Bei den Spaniern ist zwar die Zeit der Mantel- und Degenstücke, welche die Abende und Nächte unter den Balkons spielten, vorbei, die jetzigen Spanier legen sich ordentlich darauf, ein konstitutionelles bürgerliches Voll zu sein. Aber die alte Abenteuerlust ist keineswegs ganz erstorben, der Held und Matador findet immer noch leicht die Schaaren, die ihm nachziehen, und seitdem die bürgerlichen Kriege sie nicht mehr beschäftigen, sind es die politischen Reibungen. Es giebt in Spanien noch überall eine zahlreiche Klasse Menschen, welche zwar nicht ganz so sorglos wie ihre Genossen in Italien in den Tag hineinleben, jedoch ihre Bedürfnisse von einem unglaublich kleinen und ungewissen Verdienst sich verschaffen.
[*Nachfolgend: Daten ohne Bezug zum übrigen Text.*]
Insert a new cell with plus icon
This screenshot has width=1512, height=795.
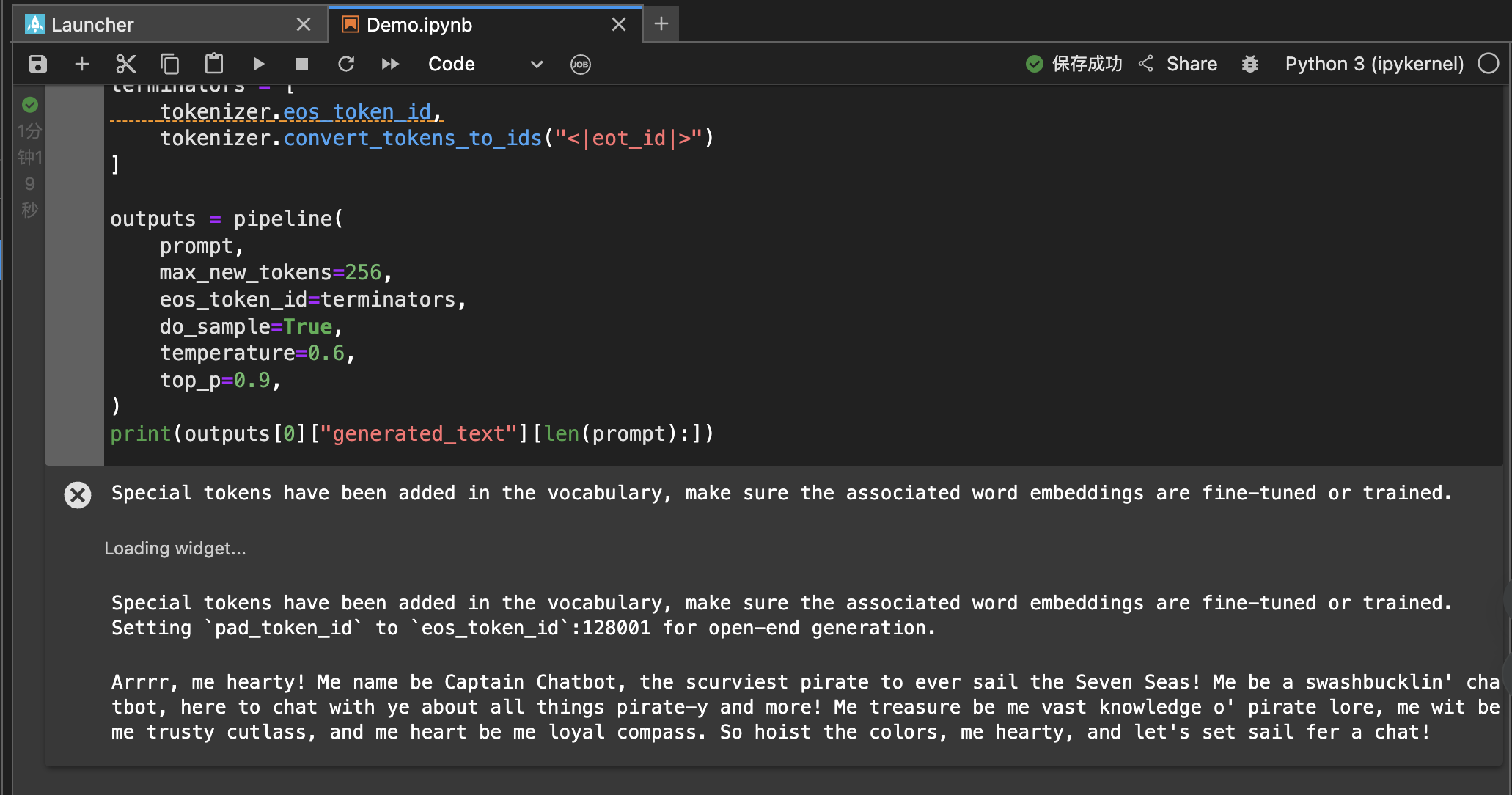(82, 64)
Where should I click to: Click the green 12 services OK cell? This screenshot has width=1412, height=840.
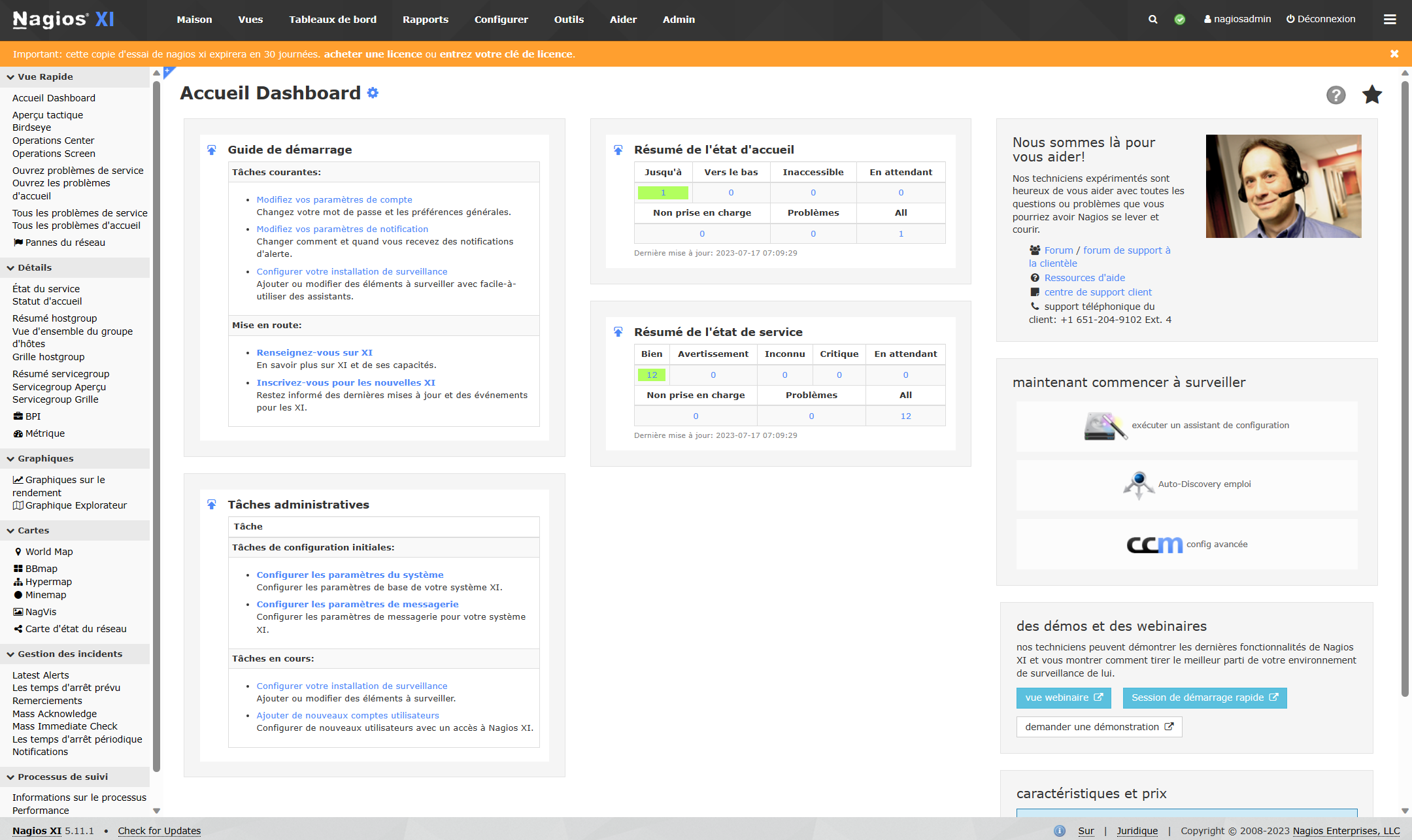(652, 375)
Dieses Volk steht auf der Lauer und horcht, wo eine öffentliche Bewegung, ein Auflauf, ein Handgemenge im Anzug ist. Wo der Italiener noch lacht und zusieht, da springt der Spanier schon zu und schlägt dazwischen. Auch die stehende Figur der alten spanischen Romane, der arme Hidalgo, fehlt nicht, er ist ebenfals etwas Nationales bei den Spaniern, weil dort Armuth und Stolz so häufig zusammen sind, der Hidalgo hat heutzutage einen schäbigen Frack angezogen, seinen malerischen Filzhut aber hat er behalten. Vornehmlich sind die Stunden am Abend, wo die Dunkelheit so schnell hereinbricht, die Zeit wo sich die Geschichten auf der Straße anspinnen, welche die ruhigen Bürger in Angst versetzen und wohl noch hin und wieder in blutige Jagden mehrere Gassen hinab ausarten.

Die Portugiesen haben eine Menge feinen und groben Gesindels, welches sich auf den Straßen umhertreibt, neugierig und witzspielend, unruhig und händelsüchtig; aber so oft es auch mit der Polizei an einander geräth, Mannesmuth sitzt nicht viel darin. Es begnügt sich mit der ersten besten Aufregung, welche schnell wieder vorübergeht, empfangene Streiche rächt man dort heimlich und im Dunkeln.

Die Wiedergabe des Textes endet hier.